Stopping on the crest of a dune, you saw,
half out of the sand, a jar made of age-darkened silver. The cork
and the mouth of the jar were covered with wax, its dark surface
bearing the outline of an unknown seal. Looking more closely, you
discovered with surprise that the silver walls of the jar were
somehow transparent to your eyes and there, inside the dark jar,
you sensed a slight movement. Trying hard to penetrate with your
eyes the shadowy depths of the jar, you felt as if someone were
watching you from inside. You tried to dig the jar out of the sand,
but being present in the desert only in spirit, you weren’t able to
physically move a single grain. Suddenly, focusing your eyes
askance on the space surrounded by the walls of the jar, you saw,
looking straight at you, two huge eyes filled with pain
unimaginable even in your most horrible nightmares.

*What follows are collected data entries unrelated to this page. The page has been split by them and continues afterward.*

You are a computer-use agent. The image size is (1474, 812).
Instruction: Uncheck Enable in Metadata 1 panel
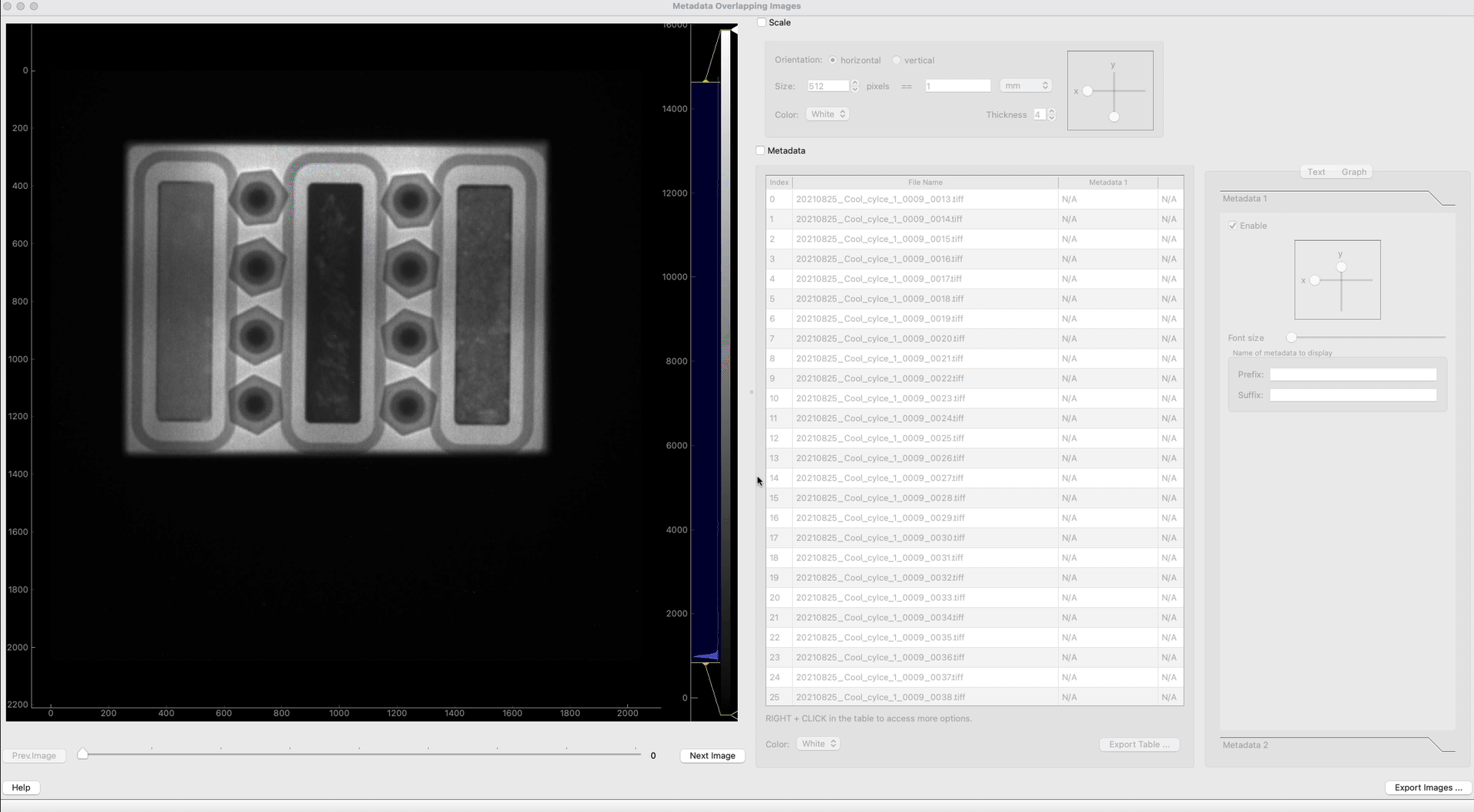[x=1233, y=226]

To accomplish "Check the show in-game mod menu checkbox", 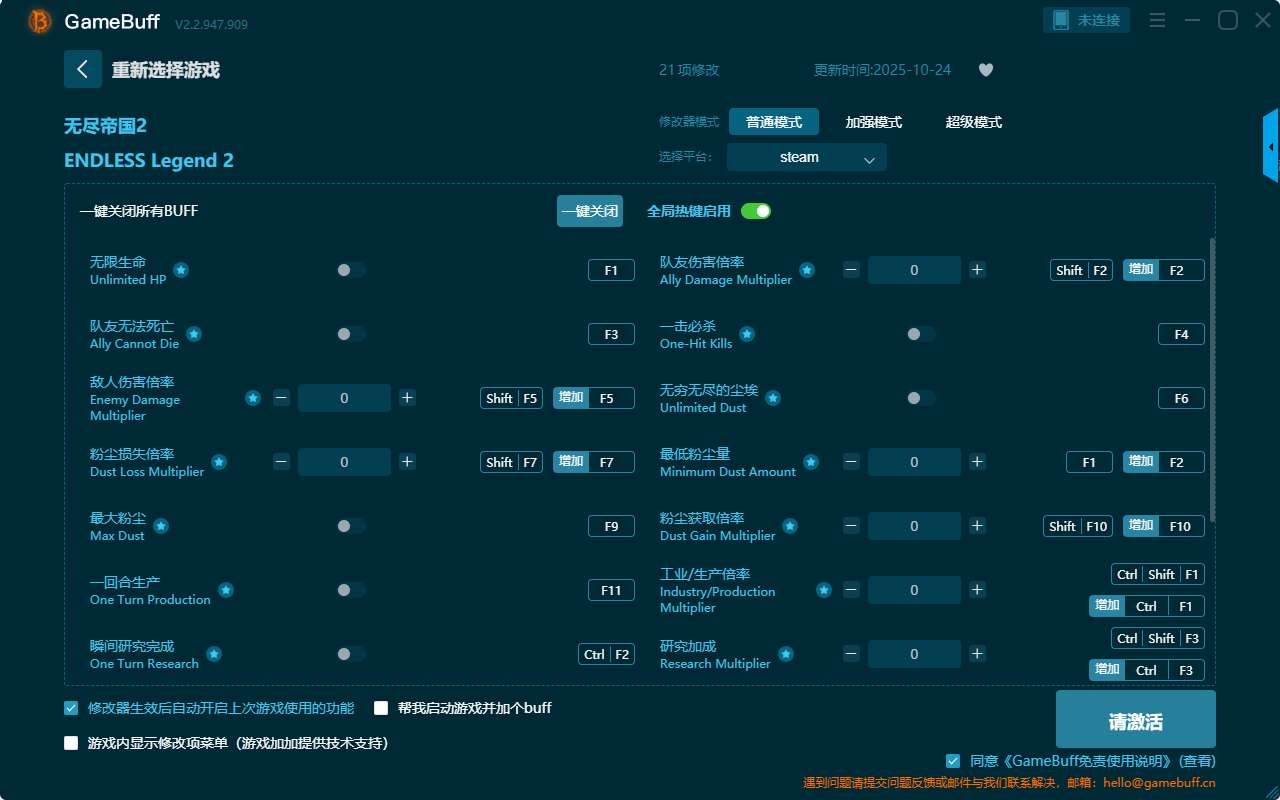I will point(71,743).
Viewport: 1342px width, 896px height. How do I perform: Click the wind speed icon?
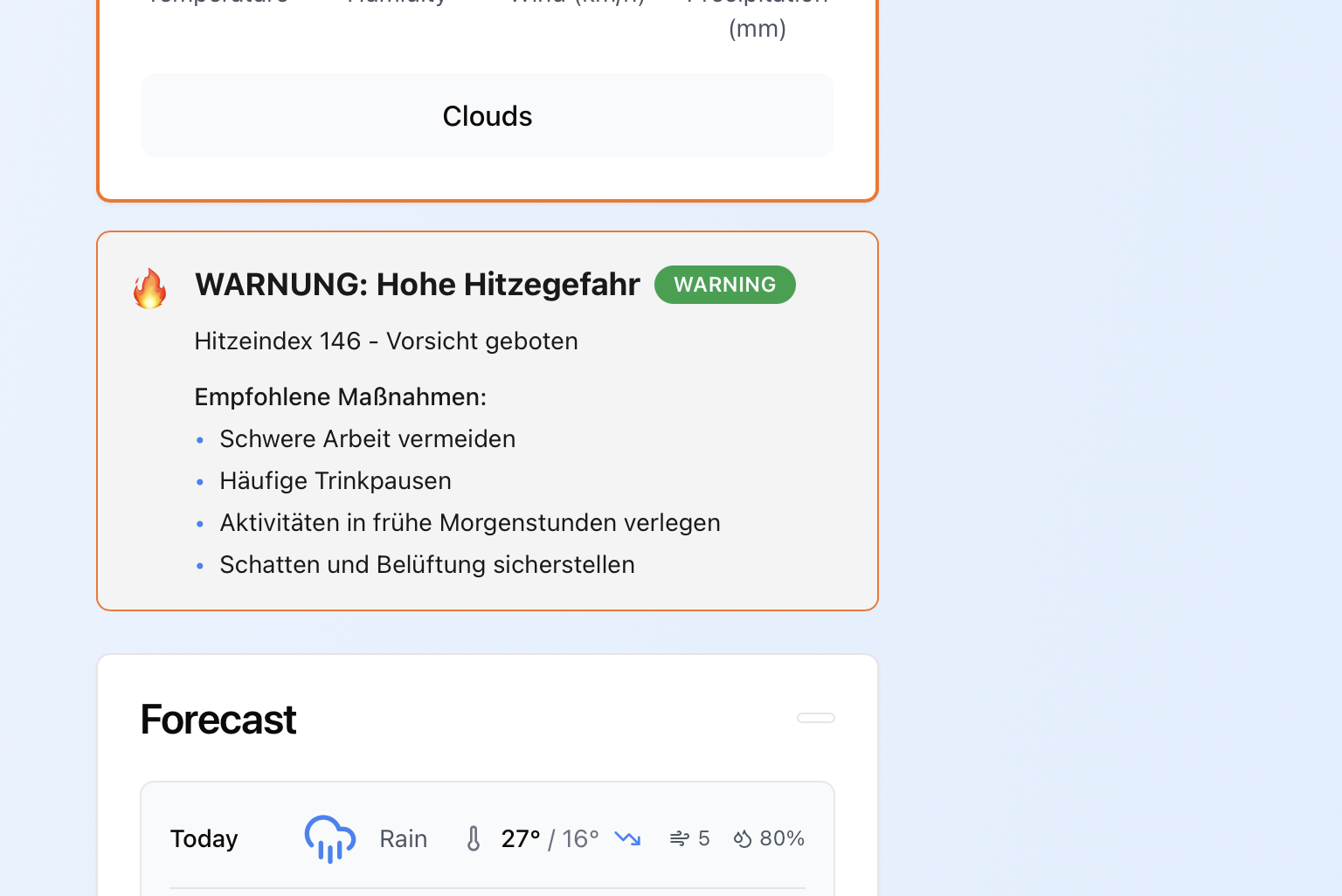click(679, 838)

Reeling from the jar in terror, you fell flat
on the thick, unsteady sand and woke up with a scream in your
throat, overwhelmed by a long-forgotten feeling of fear and
emptiness. Trying to banish the horrible vision from your memory
you realized that from now on the stare of those unknown eyes would
haunt you forever…
A thin tongue of flame twists and flickers
right in front of the princess’s eyes. Listening closely she can
even hear the faint hissing of oil burning on the wick, barely
audible above the sound of the wind rustling the drapes. She always
considered oil lamps to be objects of mystery and enchantment; and
now, tired after a long sewing lesson with the demanding and
merciless Zulbagad, the princess is enjoying the quiet of her
quarters, stretching out on the floor and setting the only lighted
lamp in the room in front of her eyes.
The princess is rarely alone, and she usually
doesn’t miss solitude; but now, after a long and busy day, she is
enjoying the stillness around her, broken only by the rustling of
the light drapes and the faint hissing of the flame. The only
person she wouldn’t mind seeing now is Hasan, but she is trying
never to summon him without need. It seems to her that lately Hasan
has started to show a little more interest in the world around him
and a little less of his calm passivity. She is afraid to scare
away this new state of his mind, which is such a big step forward
compared with the time they first met, when he was closed off from
her and the rest of the world behind the tiny iron shutters. She
knows that Hasan likes to do many different things in the palace
during the times when she does not require his presence, for
instance, during her needlework lessons with Zulbagad—lessons that
her mother insists upon, as if trying to compensate for her
otherwise boyish upbringing. She heard that Hasan spends his free
time in the library or visits various parts of the palace and talks
to various people. Alamid and Nanny Airagad tell her that everyone
in the palace, from the cooks and the stable-boys to Selim, the
captain of the guard, eagerly await these visits and show great
attachment to Hasan. She thinks with sadness that as she is growing
up she seems to be having more and more duties that prevent her
from spending time with her djinn, and that the number of these
duties will grow even more when she finally becomes an adult.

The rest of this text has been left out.